On 6th December 2016 this headline flashed across my screen:
Crackdown on financial spread betting proposed by FCA
In a nutshell the Financial Conduct Authority had announced that silly little retail investors were using a product called CFD‘s without knowing what they were doing.
The FCA proposed to limit the risks that investors could take on and also commit firms who offer CFD’s to better educate their clients in the use of CFD’s.
We have serious concerns that an increasing number of retail clients are trading in CFD products without an adequate understanding of the risks involved, and as a result can incur rapid, large and unexpected losses,”
Christopher Woolard, the FCA’s executive director of strategy and competition.
But what it meant for the share prices of firms who do offer CFD’s at the time of the announcement was nothing short of astounding.
Just look at the price chart of IG Group (LSE: IGG) to witness not only what happened on the day but how a news event can seriously make investors dump shares onto the market with such enthusiasm that the price becomes illogical:
What you are looking at is an approximate 40% decline in the market value of IG Group’s (LSE: IGG) stock over a period of about a week.
Of a FTSE 250 stock.
With a current dividend yield of 5.3%.
This filthy stock price decline was simply too much for me to resist and I started buying in eventually settling on a price of 535p.
Today’s price of 584p makes it too expensive for me to continue buying stock
Obviously there is more to it than just simply purchasing stock whenever an unjustifiable price decline occurs.
You need to make sure that the business behind the stock is a solid one and have a long-term time horizon for the investment.
The way I’ve set up my stock investments means that investments are held for long enough periods of time to allow not only for stick price appreciation but also for dividends to be reinvested.
It means that I am widely diversified not because I’m trying to mitigate risk but as a function of the way I buy stocks like IG Group (LSE: IGG).
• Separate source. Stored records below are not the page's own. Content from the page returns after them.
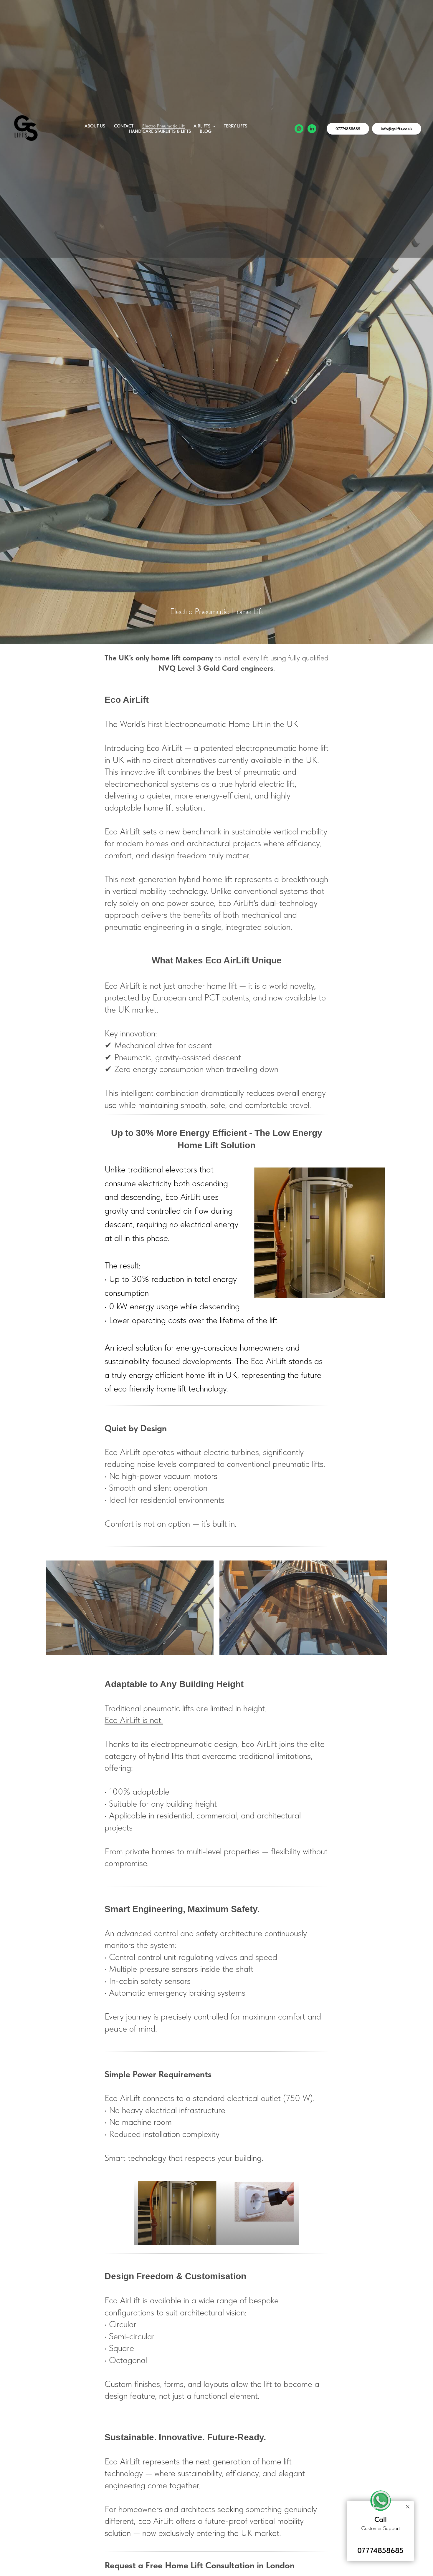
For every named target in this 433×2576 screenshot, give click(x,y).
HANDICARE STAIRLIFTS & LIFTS (160, 131)
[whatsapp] (299, 128)
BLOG (205, 131)
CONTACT (123, 126)
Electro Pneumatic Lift (163, 126)
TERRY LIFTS (235, 126)
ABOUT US (95, 126)
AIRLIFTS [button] (202, 126)
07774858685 (380, 2550)
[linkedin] (312, 128)
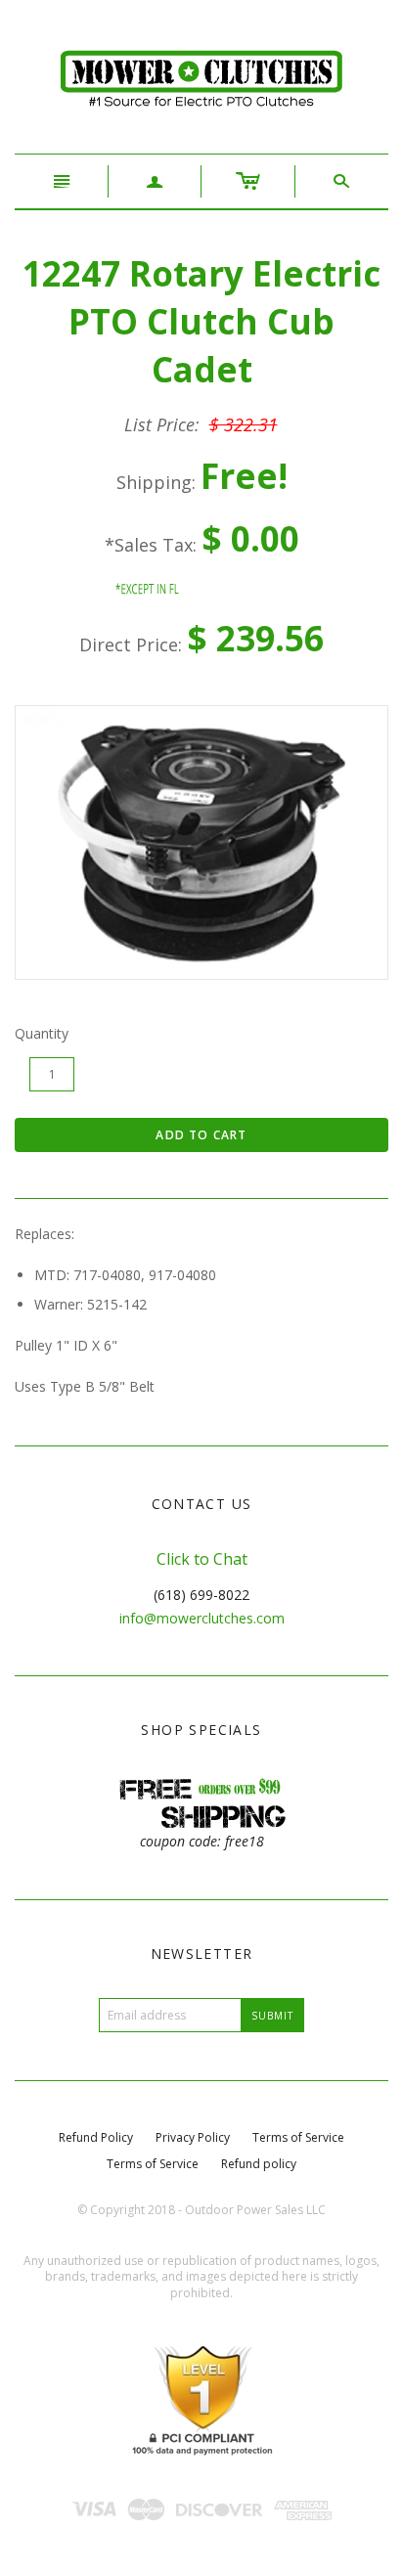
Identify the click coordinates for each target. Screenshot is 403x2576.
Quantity (41, 1033)
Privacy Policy (193, 2137)
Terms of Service (298, 2137)
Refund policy (258, 2163)
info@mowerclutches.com (202, 1618)
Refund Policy (96, 2137)
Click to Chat (202, 1559)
The markets have had an uncanny ability of providing great opportunities to purchase stocks at a discount to their intrinsic value every month even at current market levels.
Sometimes – as in this case – I’m able to purchase the same stock for months at a time (my current purchase cycle is monthly).
Other times I’m only able to get in once before the price runs away from me but that is the nature of the market.
It reminds me of how Walter Schloss used to end up with literally hundreds of stocks in his book but for different reasons.
As for IG (LSE: IGG) the business – well it’s the UK market leader for spreadbetting and CFD’s.
It’s been in the business for over 40 years and the returns on capital employed are extremely high.
A strong balance sheet and nice dividend yield means that there is a lot going for the stock despite the headwinds of regulatory reform.
I’ll be hanging onto this one for a while.
Disclosure: at the time of writing I own stock in IG Group (LSE: IGG) as part of The Shares and Stock Markets Portfolio.